Madonna's inspiration behind the perfume was her late mother. She explained that the oldest memory she cherished about her mother was the perfume she put on. Describing the scent as consisting of gardenias and tuberose, Madonna revealed that she carries that perfume everywhere she goes. To create the particular smell that she had in mind, Madonna collaborated with Stephen Nilsen, who had previously produced fragrances for designers like Tommy Hilfiger, Donna Karan and Tom Ford. After the scent was developed, they believed the finished product to be a modern interpretation of Madonna's mother's perfume. The top note of Truth or Dare consists of essences from gardenia and tuberose, jasmine was embedded in the middle note, and the base was a mixture of vanilla and musk.

==Fragrances==
According to the CEO of Coty, Inc., Bernd Beetz, promotion for the brand and the perfume included Madonna's feature in print-ads, television, and online marketing campaign; the promotional activities would be produced with Fabien Baron, of Baron & Baron with whom Madonna had previously worked on her 1992 coffee table book, Sex. The print-ad was shot by French Vogue magazine photographers Mert Alas and Marcus Piggott. A number of promotional items accompanied the perfume, namely earrings, lingerie, bracelets and a bottle of Dom Pérignon champagne. Also included was a vase of yellow waterlillies, a gold box, a blindfold designed by French painter Kiki de Montparnasse, and a small vial of the scent. In order to deliver the perfume to beauty editors for review, Madonna hired two handsome male models; one dressed in white and the other in black. The one dressed in white held tuberose and gardenia in his hand, while the otherin black held the white-colored perfume bottle; their costume was supposed to symbolize Madonna's mother and the duality of the perfume name. Gregory DelliCarpini Jr. from Billboard magazine believed Madonna to be fully aware that sexual imagery was still in demand, hence she hired the male models. He concluded by saying, "What better way to pep up a dull day?" In December 2011, the first advertisement for the perfume was revealed. The ad featured Madonna topless, and looking towards the camera with the Truth or Dare perfume bottle in front. The poster was created by re-using images from Madonna's 2010 photoshoot with Interview magazine, which was shot by Alas and Piggott. Jessica Vince from Grazia magazine complimented the ad, describing the singer's look as "recycle chic". The writer continued: "[She] is looking every inch the Hollywood glamazon, topless except for striking lipstick and her trademark crucifix, plus a mass of blonde waves. And no, you haven’t had one too many glasses of mulled wine – that is indeed herself she’s cosying up to."
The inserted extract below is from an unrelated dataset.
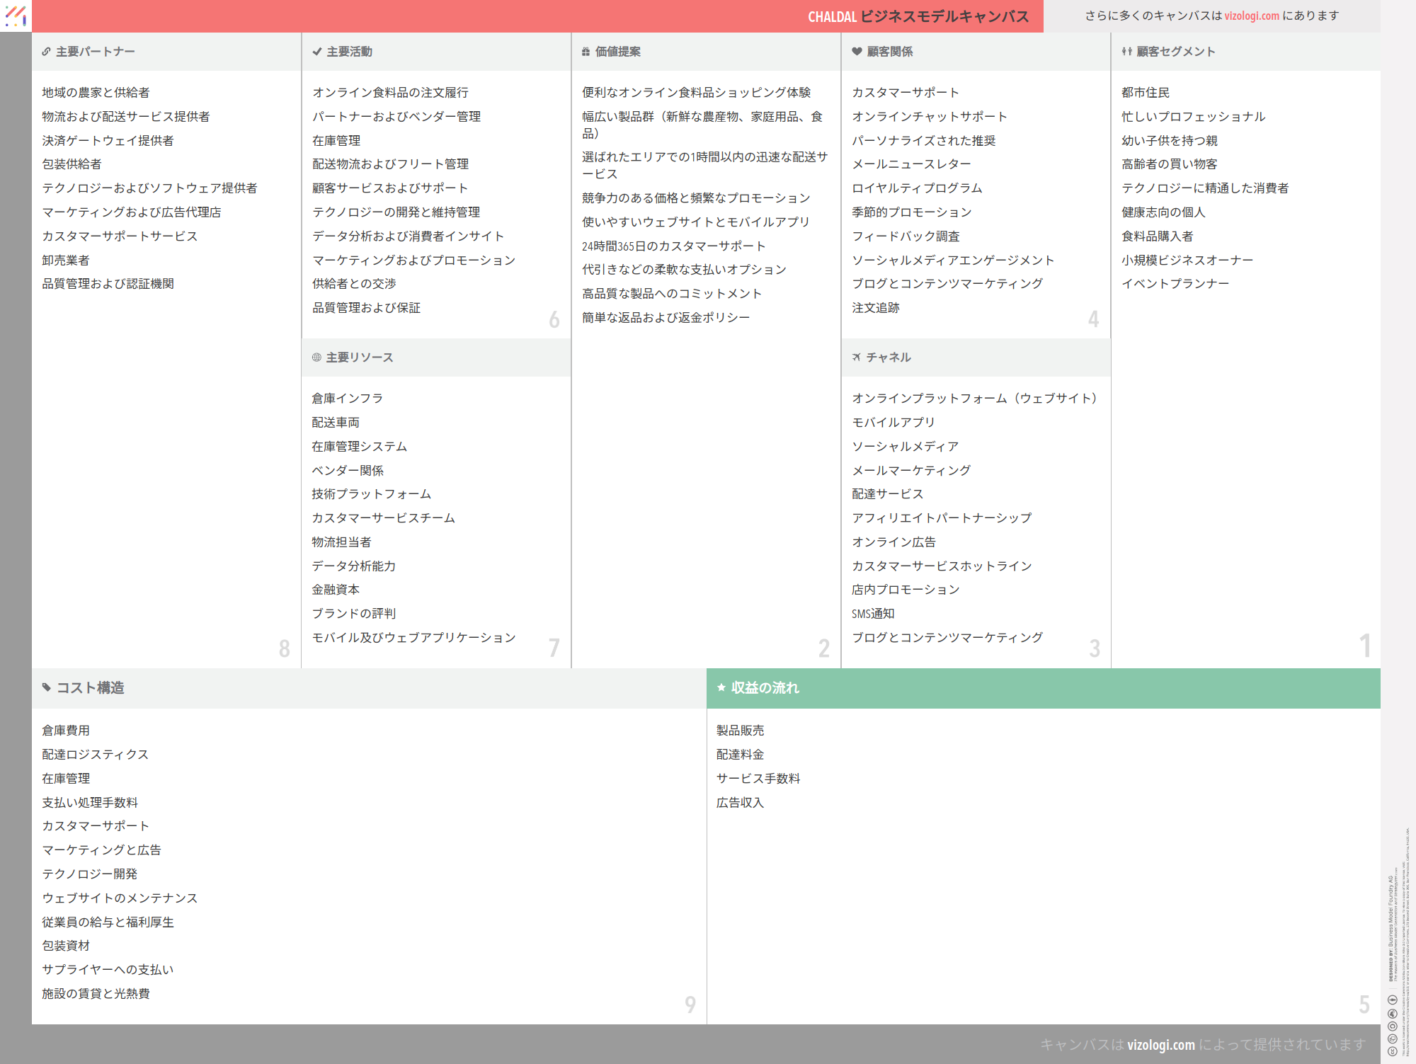Select the 顧客セグメント section header
Image resolution: width=1416 pixels, height=1064 pixels.
(1175, 52)
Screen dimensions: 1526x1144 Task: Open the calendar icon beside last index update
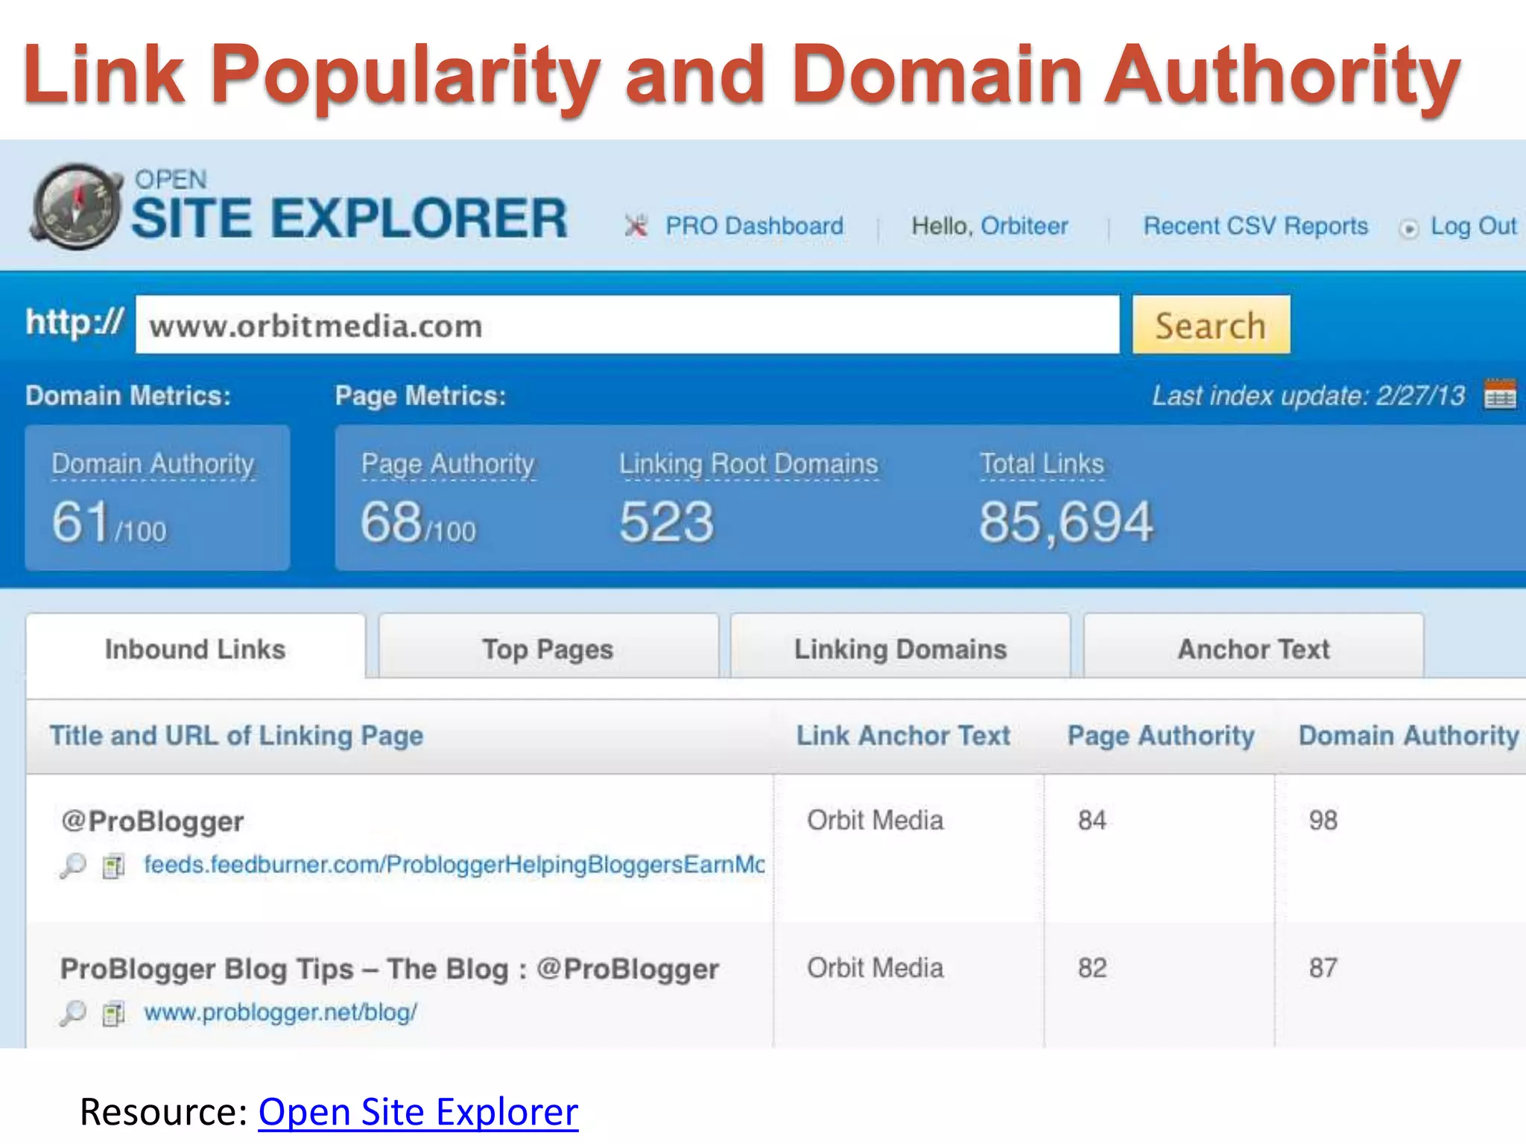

In December 2012, a second fragrance was announced and titled as Truth or Dare by Madonna: Naked. The press ad campaign featured a naked image of Madonna with a back banner across her breasts with the words "Naked - a new fragrance" on it.

=== Sales ===
In 2012, Madonna earned $60 million for her debut perfume, Truth or Dare.

==Footwear==
The second product from the brand was announced in March 2012, women's footwear, through ALDO Group. The initial footwear consists of more than 60 styles, including shoes, platform shoes, flats, heels, booties and over-the-knee boots. The product is sold through Nordstrom, ASOS.com and Macy’s in the United States, Selfridges in the UK and Hudson's Bay and Little Burgundy Stores in Canada.